05. Tag: Schengen - Corny-sur-Moselle

 Datum  km  Σ Km  Hm  Σ Hm  Übernachtung
 31.08.2016  90 + 11  591  210  1.390  Camping Le Paquis

 

Wenige Meter neben meinem Stellplatz befand sich ein Pavillon, mit einem Tisch aus Stahlfüßen und einer Tischplatte aus Beton. Nicht dass ich diese Kombination mit Plastikstühlen schön fand, zum Kaffee kochen und zum Frühstücken war der Platz aber trotzdem optimal. Am Abend zuvor war ich noch kurz im nahen Lidl gewesen und hatte Baquette, Margarine und Aufschnitt gekauft, so konnte ich in Ruhe mein Frühstück genießen, übrigens etwas, das mir generell auf den Campingplätzen gefiel. Die meisten Gäste standen erst um 08:00 Uhr auf, es gab keine Stimmen, es herrschte fast absolute Ruhe.

An dem Tag ging es fast nur an der Mosel oder dem parallel zur Model führenden Canal entlang. Meine vorherigen Bedenken bezüglich der Durchquerung der etwas größeren Städte Thionville und Metz lösten sich unterwegs „in Luft auf“. Was war es doch einfach, dem im GPS Gerät gespeicherten Track zu folgen, wenn man gleichzeitig noch auf die Schilder für Radfahrer achtete.

Ein Problem hatte ich eher noch vor Thionville zwischen den kleinen Städten Basse-Ham und Haute-Ham. Dort gab es in unmittelbarer Nähe von einem Nautic-Zentrum eine große Baustelle und die Umleitung war für Radfahrer relativ schlecht ausgeschildert.
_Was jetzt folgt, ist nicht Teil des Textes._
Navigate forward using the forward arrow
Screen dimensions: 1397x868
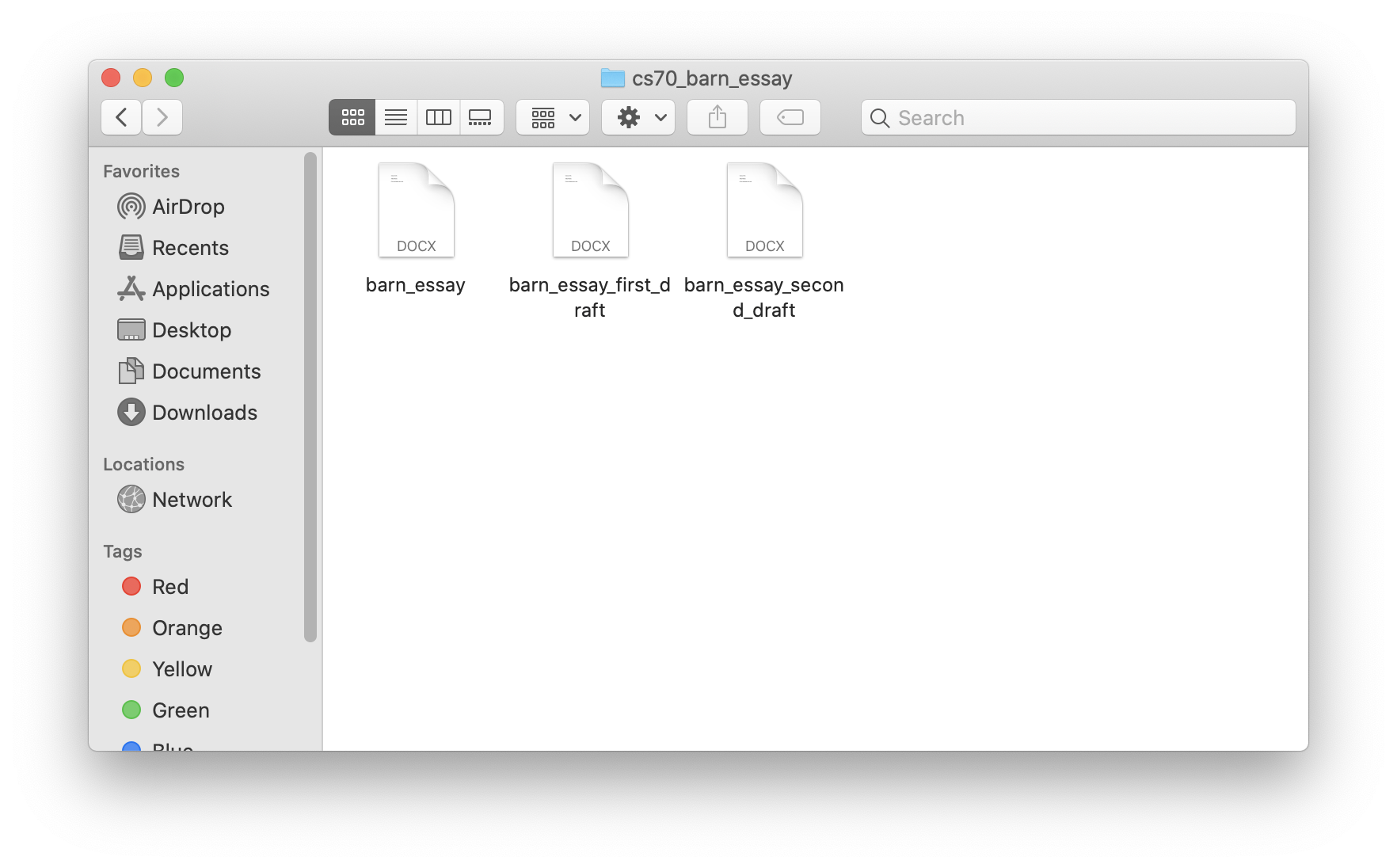(x=162, y=116)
Ein zusätzlicher Bogen von ca. 2 km löste das Problem, danach war ich wieder auf dem Moselradweg unterwegs.

Wenn man in die unten zu sehende Karte hinein zoomt, dann sieht man nicht nur den geradelten Bogen, sondern auch sehr schön, wie einen der Moselradweg vollkommen verkehrsfrei durch Thionville und Metz führt.

An dem Tag kam ich zweimal mit Radlern ins Gespräch, die ebenfalls auf dem Moselradweg unterwegs waren. Eine Gruppe hatte einen Plattfuß am Rad, der aber wohl fast schon behoben war. Später traf ich auf ein Pärchen, die gemeinsam mit Pedelecs ebenfalls auf dem Weg nach Santiago d. C. waren. Sie standen am Radweg und störten sich daran, ein Knacken vorne am Motor eines ihrer Pedelecs zu hören. Ich konnte ihnen dabei nicht helfen, sie überholten mich später aber und hielten den Daumen hoch, daher wusste ich, dass der kleine Schaden wohl behoben war.

Der Radweg an der Mosel entlang gefiel mir in Frankreich sehr, was etwas fehlte waren die in Deutschland typischen Einkehrmöglichkeiten. Genügend Wasser mitzunehmen war dann wichtig, wenn man nicht vorhatte, den Moselradweg zu verlassen, um einen Ort anzusteuern.

Nach 90 km war ich bereits um 14:00 Uhr im Ziel, ein wenig relaxen und einmal in den 5 km entfernten Lidl zu fahren, war an dem Nachmittag gut möglich. Darüber hinaus radelte ich noch ein paar Kilometer vom Campingplatz in Corny-sur-Moselle zurück, um mir in Jouy-aux-Arches das bereits auf der Anfahrt entdeckte römische Aquädukt näher anzusehen. Das riesige Aquädukt ist über 1100 m lang und verbindet die beiden Moselufer mit Hilfe von 110 Säulen, deren längste 25 m lang ist. Das Bauwerk stammt aus dem 2. Jahrhundert n. Chr. und ist nur ein Teil einer insgesamt 22 km langen Kanalisierung, die das Wasser von Gorze bis nach Metz transportierte.